After the first one is executed, mysql will wait for your parameters to be passed in. At this time, the second sql (some parameters) will be passed in

//Article 2:
 array(1) {
  ["ThinkBind_1_454319113_"]=>
  array(2) {
    [0]=>
    string(14) "12052 or 1 = 1"
    [1]=>
    int(1)
  }

Even if there is an sql injection problem, running this sql parameter alone will not cause any harm.

Here are some demo code

//The version without preprocessing will be injected by sql
header('content-type:text/html;charset=utf-8');
$username=$_POST['username'];
$psw=$_POST['psw'];
try {
    $pdo=new PDO('mysql:host=localhost;dbname=test','root','root');
    $sql="select * from user where username='{$username}' and password='{$psw}'";
    $stmt=$pdo->query($sql);//Returns the number of rows in the result set echo 
    $stmt->rowCount();
} catch (Exception $e) {
    echo $e->getMessage();
}


//Preprocessing can prevent sql injection
header('content-type:text/html;charset=utf-8');
$username=$_POST['username'];
$psw=$_POST['psw']; 
try {  
    $pdo=new PDO('mysql:host=localhost;dbname=test','root','root');  
    $sql="select * from user where username=? and password=?";  
    $stmt=$pdo->prepare($sql);  
    $stmt->execute(array($username,$psw));  
    echo $stmt->rowCount(); 
} catch (Exception $e) {  
    echo $e->getMessage(); 
}

2.2 XSS(Cross Site Scripting) is abbreviated as CSS, but it will be confused with the abbreviation of Cascading Style Sheets (CSS). Therefore, it is generally called XSS.

Similar to sql injection, it is equivalent to html injection. Inject a script into the html submitted to the server.
XSS (Cross Site Scripting) is called Cross Site Scripting attack in Chinese. The focus of XSS is not cross site, but script execution.
The principle of XSS is that a malicious attacker will insert some malicious script code into a web page. When a user browses the page, the script code embedded in the web page will execute, which will achieve the purpose of malicious attack on the user. The main XSS attacks are classified as follows: reflective, storage, and DOM based. Reflective and DOM based can be classified It is a non persistent XSS attack. Storage type can be classified as persistent XSS attack.

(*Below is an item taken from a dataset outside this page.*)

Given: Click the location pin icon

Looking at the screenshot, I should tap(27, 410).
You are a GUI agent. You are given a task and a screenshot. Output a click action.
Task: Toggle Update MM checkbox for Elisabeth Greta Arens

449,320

For example, it's easy to understand
For example, the normal user name is Zhang Sanli Si. If the hacker sets the user name to "< script > while (true) alert (" this is xss ");} < / script >", the input box will pop up all the time when the browser displays the user name. There are more serious xss scripts that can invade the database, etc.

If there is no rich text editor, you can use the idea of transformation. The user can use the htmlspecialchars function to transform the data, which can prevent most xss attacks. In fact, this function can not completely prevent xss.